◆ **REQUIREMENT**
Down to the last line below, write out every line exactly, starting with the one that contains "Select the cell containing = TREND (D3:D14)" and leaving out the pictures.

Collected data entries
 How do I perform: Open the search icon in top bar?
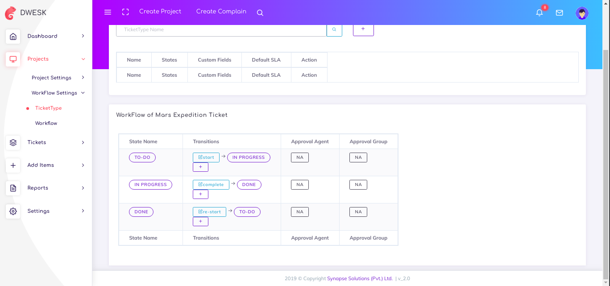(260, 13)
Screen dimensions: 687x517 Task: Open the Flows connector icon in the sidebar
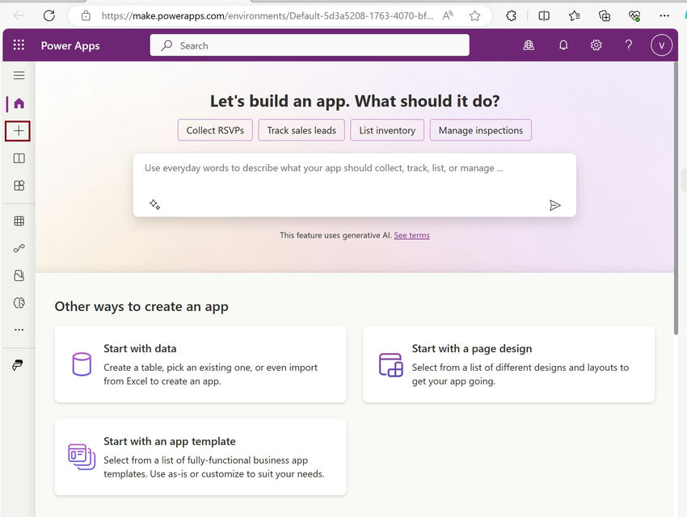[x=18, y=247]
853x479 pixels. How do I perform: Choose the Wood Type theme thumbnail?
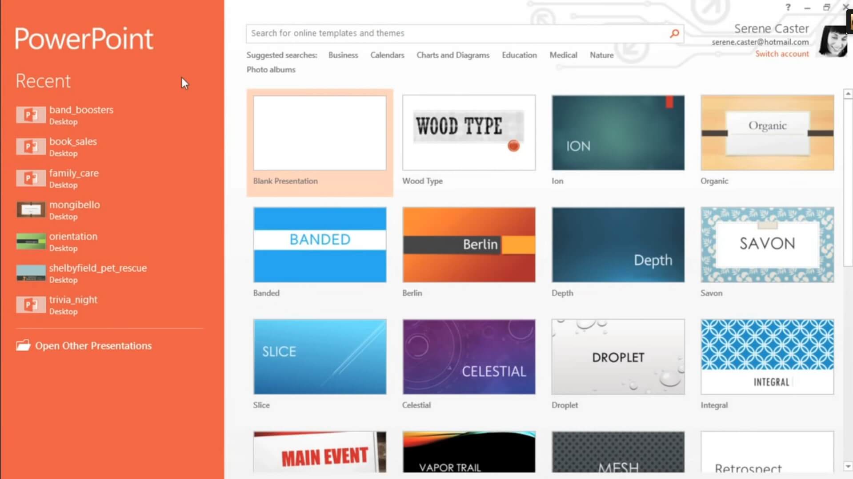(x=469, y=133)
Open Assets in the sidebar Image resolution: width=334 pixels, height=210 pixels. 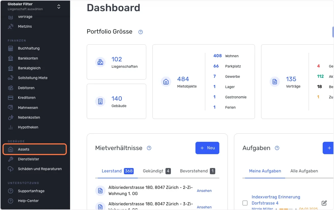35,149
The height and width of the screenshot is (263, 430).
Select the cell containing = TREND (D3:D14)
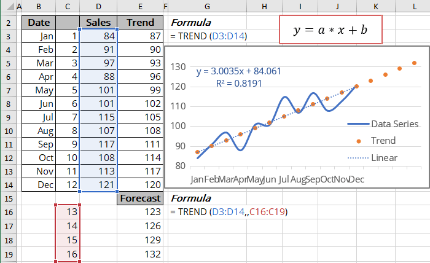(209, 36)
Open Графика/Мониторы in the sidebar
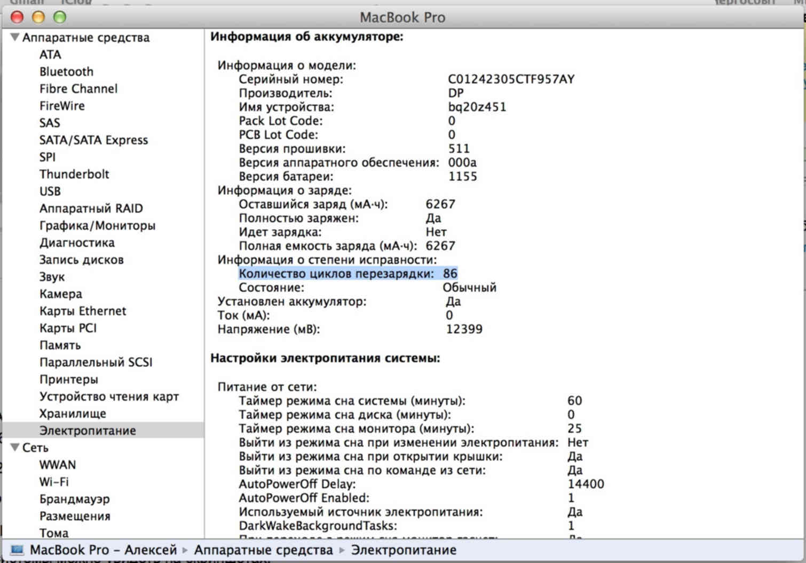The width and height of the screenshot is (806, 563). click(x=97, y=225)
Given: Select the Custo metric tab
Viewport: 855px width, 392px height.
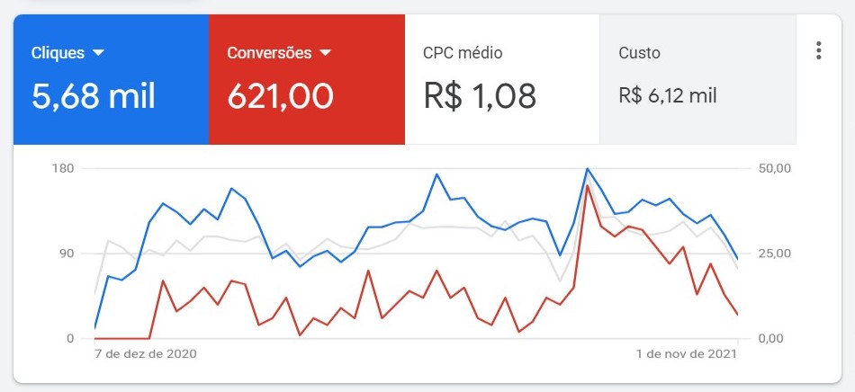Looking at the screenshot, I should point(698,79).
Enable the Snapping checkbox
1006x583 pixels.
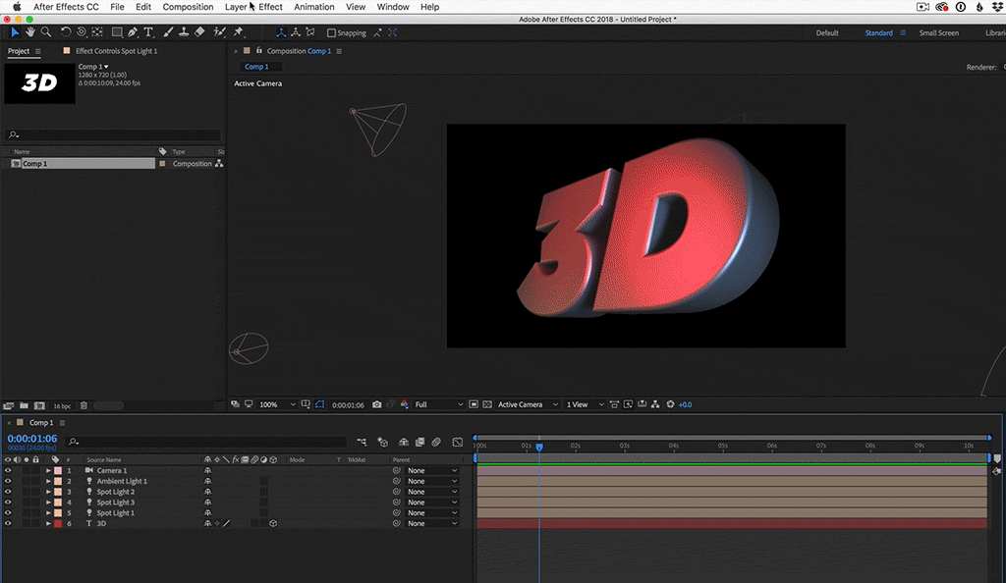point(331,32)
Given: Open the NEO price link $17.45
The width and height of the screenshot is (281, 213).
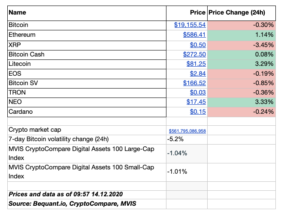Looking at the screenshot, I should click(x=196, y=103).

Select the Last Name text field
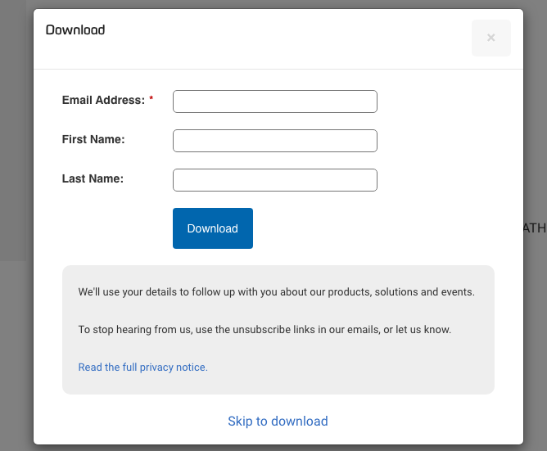click(x=274, y=180)
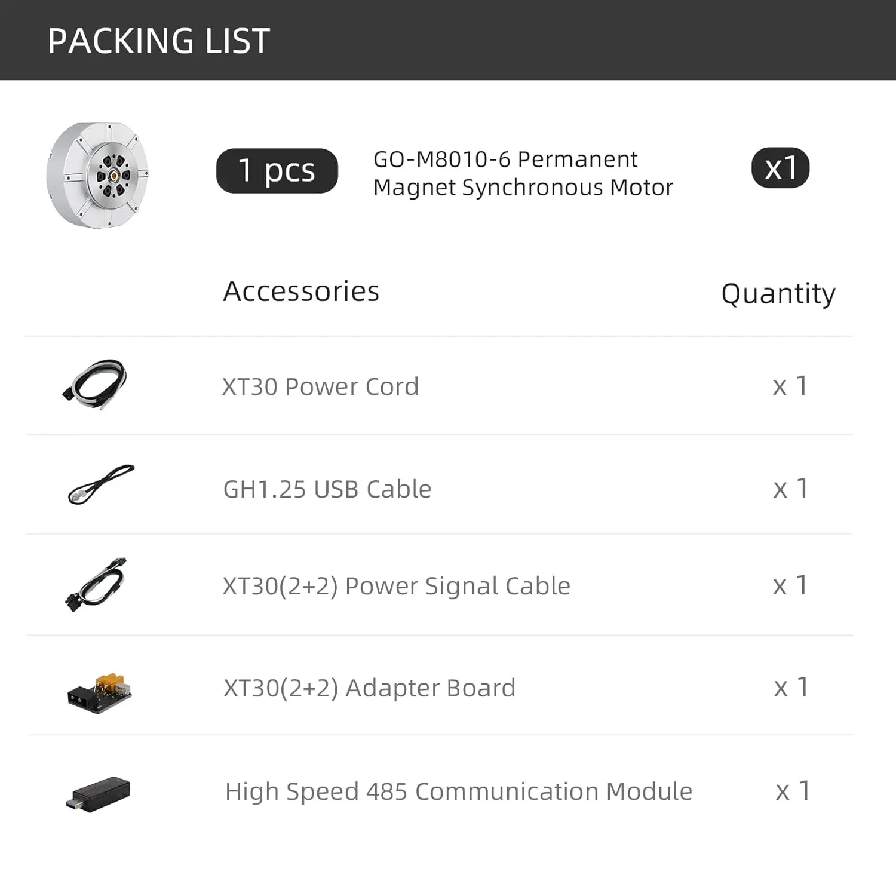Click the silver motor product image
This screenshot has height=896, width=896.
click(98, 176)
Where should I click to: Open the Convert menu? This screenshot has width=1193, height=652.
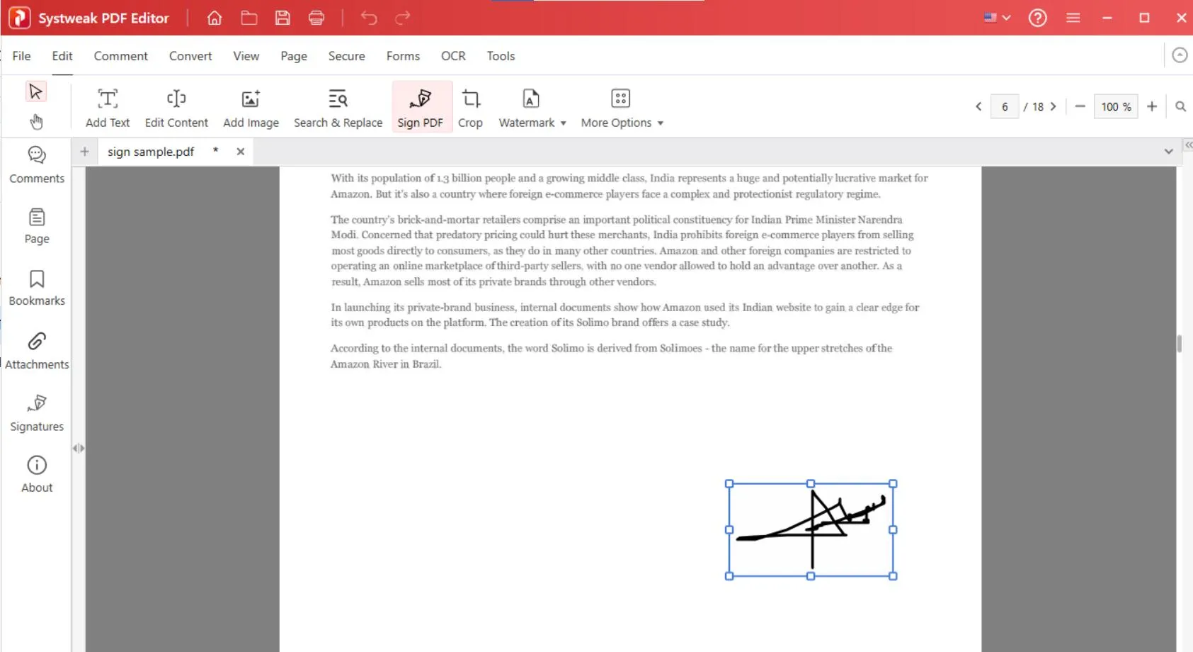[x=190, y=56]
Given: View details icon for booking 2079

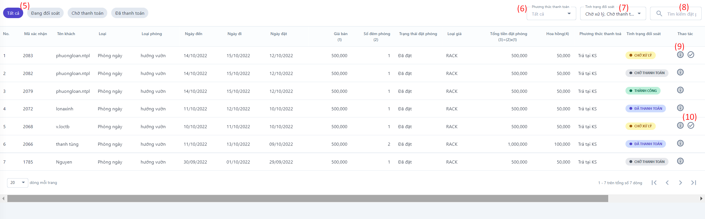Looking at the screenshot, I should pos(680,90).
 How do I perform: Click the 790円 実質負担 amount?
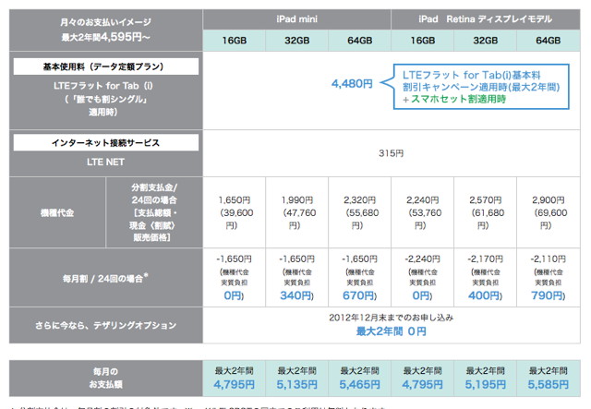[x=549, y=295]
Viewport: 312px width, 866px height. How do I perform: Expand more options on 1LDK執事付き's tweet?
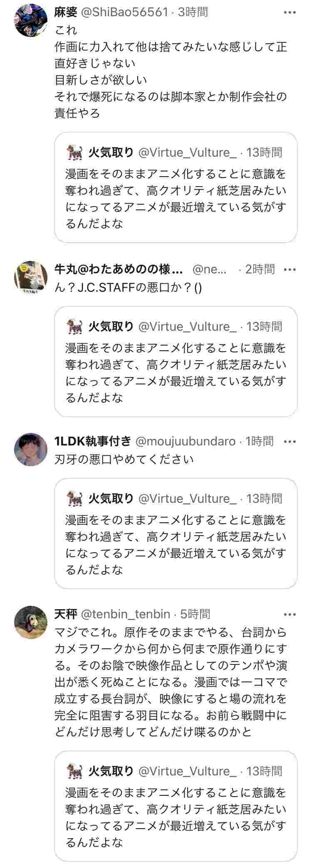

◆ **RESPONSE BELOW**
Select the cell containing = TREND (D3:D14)
(209, 36)
Open Графика/Мониторы in the sidebar
The width and height of the screenshot is (806, 563). click(x=97, y=225)
Given: Select the Custo metric tab
Viewport: 855px width, 392px height.
Looking at the screenshot, I should point(698,79).
Enable the Snapping checkbox
1006x583 pixels.
point(331,32)
Given: Open the NEO price link $17.45
The width and height of the screenshot is (281, 213).
Looking at the screenshot, I should click(x=196, y=103).

Select the Last Name text field
click(x=274, y=180)
Click the silver motor product image
This screenshot has height=896, width=896.
click(98, 176)
Where should I click to: Open the Convert menu? This screenshot has width=1193, height=652.
[x=190, y=56]
Given: View details icon for booking 2079

Looking at the screenshot, I should pos(680,90).
 How do I perform: Click the 790円 実質負担 amount?
[x=549, y=295]
Viewport: 312px width, 866px height. How do I perform: Expand more options on 1LDK執事付き's tweet?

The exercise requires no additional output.